▶ **Problem description**: The records that follow are to be reproduced verbatim.

▶ **Records drawn from a dataset**:
----------
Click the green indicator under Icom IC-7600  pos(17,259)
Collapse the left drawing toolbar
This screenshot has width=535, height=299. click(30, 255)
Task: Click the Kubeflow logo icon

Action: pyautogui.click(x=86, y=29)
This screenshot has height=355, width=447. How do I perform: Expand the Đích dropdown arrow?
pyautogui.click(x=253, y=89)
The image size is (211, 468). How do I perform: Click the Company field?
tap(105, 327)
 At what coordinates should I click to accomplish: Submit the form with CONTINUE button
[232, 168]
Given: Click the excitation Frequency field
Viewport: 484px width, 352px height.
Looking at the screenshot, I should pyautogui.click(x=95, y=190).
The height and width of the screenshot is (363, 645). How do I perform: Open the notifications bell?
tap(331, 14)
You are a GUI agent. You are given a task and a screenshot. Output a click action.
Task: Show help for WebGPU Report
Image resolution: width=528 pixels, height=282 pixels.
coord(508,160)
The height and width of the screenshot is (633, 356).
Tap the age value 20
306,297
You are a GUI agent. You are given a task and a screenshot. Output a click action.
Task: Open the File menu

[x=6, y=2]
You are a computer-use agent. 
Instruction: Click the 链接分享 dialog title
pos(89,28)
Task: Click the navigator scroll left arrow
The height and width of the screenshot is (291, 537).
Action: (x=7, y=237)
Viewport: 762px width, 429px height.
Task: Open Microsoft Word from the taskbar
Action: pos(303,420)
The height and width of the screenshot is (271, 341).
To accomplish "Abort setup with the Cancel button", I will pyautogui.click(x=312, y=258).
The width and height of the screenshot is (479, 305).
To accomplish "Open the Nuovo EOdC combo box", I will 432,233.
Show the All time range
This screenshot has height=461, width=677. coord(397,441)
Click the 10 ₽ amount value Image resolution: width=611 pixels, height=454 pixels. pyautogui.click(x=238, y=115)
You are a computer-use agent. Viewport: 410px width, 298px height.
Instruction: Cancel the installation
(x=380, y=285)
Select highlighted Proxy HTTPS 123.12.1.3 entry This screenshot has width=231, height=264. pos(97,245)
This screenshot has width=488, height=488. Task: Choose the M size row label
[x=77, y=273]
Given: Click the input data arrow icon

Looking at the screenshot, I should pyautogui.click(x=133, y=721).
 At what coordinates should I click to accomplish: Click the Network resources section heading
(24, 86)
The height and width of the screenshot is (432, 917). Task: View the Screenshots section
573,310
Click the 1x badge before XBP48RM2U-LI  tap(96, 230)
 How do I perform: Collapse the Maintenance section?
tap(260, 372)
----------
▶ **Response to the task**:
Click the green indicator under Icom IC-7600  pos(17,259)
Collapse the left drawing toolbar
This screenshot has width=535, height=299. click(30, 255)
Task: Click the Kubeflow logo icon

Action: pyautogui.click(x=86, y=29)
This screenshot has height=355, width=447. How do I perform: Expand the Đích dropdown arrow?
pyautogui.click(x=253, y=89)
The image size is (211, 468). How do I perform: Click the Company field?
tap(105, 327)
 At what coordinates should I click to accomplish: Submit the form with CONTINUE button
[232, 168]
Given: Click the excitation Frequency field
Viewport: 484px width, 352px height.
Looking at the screenshot, I should pyautogui.click(x=95, y=190).
The height and width of the screenshot is (363, 645). How do I perform: Open the notifications bell?
tap(331, 14)
You are a GUI agent. You are given a task and a screenshot. Output a click action.
Task: Show help for WebGPU Report
Image resolution: width=528 pixels, height=282 pixels.
coord(508,160)
The height and width of the screenshot is (633, 356).
Tap the age value 20
306,297
You are a GUI agent. You are given a task and a screenshot. Output a click action.
Task: Open the File menu

[x=6, y=2]
You are a computer-use agent. 
Instruction: Click the 链接分享 dialog title
pos(89,28)
Task: Click the navigator scroll left arrow
The height and width of the screenshot is (291, 537).
Action: (x=7, y=237)
Viewport: 762px width, 429px height.
Task: Open Microsoft Word from the taskbar
Action: pos(303,420)
The height and width of the screenshot is (271, 341).
To accomplish "Abort setup with the Cancel button", I will pyautogui.click(x=312, y=258).
The width and height of the screenshot is (479, 305).
To accomplish "Open the Nuovo EOdC combo box", I will 432,233.
Show the All time range
This screenshot has height=461, width=677. coord(397,441)
Click the 10 ₽ amount value Image resolution: width=611 pixels, height=454 pixels. pyautogui.click(x=238, y=115)
You are a computer-use agent. Viewport: 410px width, 298px height.
Instruction: Cancel the installation
(x=380, y=285)
Select highlighted Proxy HTTPS 123.12.1.3 entry This screenshot has width=231, height=264. pos(97,245)
This screenshot has width=488, height=488. Task: Choose the M size row label
[x=77, y=273]
Given: Click the input data arrow icon

Looking at the screenshot, I should pyautogui.click(x=133, y=721).
 At what coordinates should I click to accomplish: Click the Network resources section heading
(24, 86)
The height and width of the screenshot is (432, 917). Task: View the Screenshots section
573,310
Click the 1x badge before XBP48RM2U-LI  tap(96, 230)
 How do I perform: Collapse the Maintenance section?
tap(260, 372)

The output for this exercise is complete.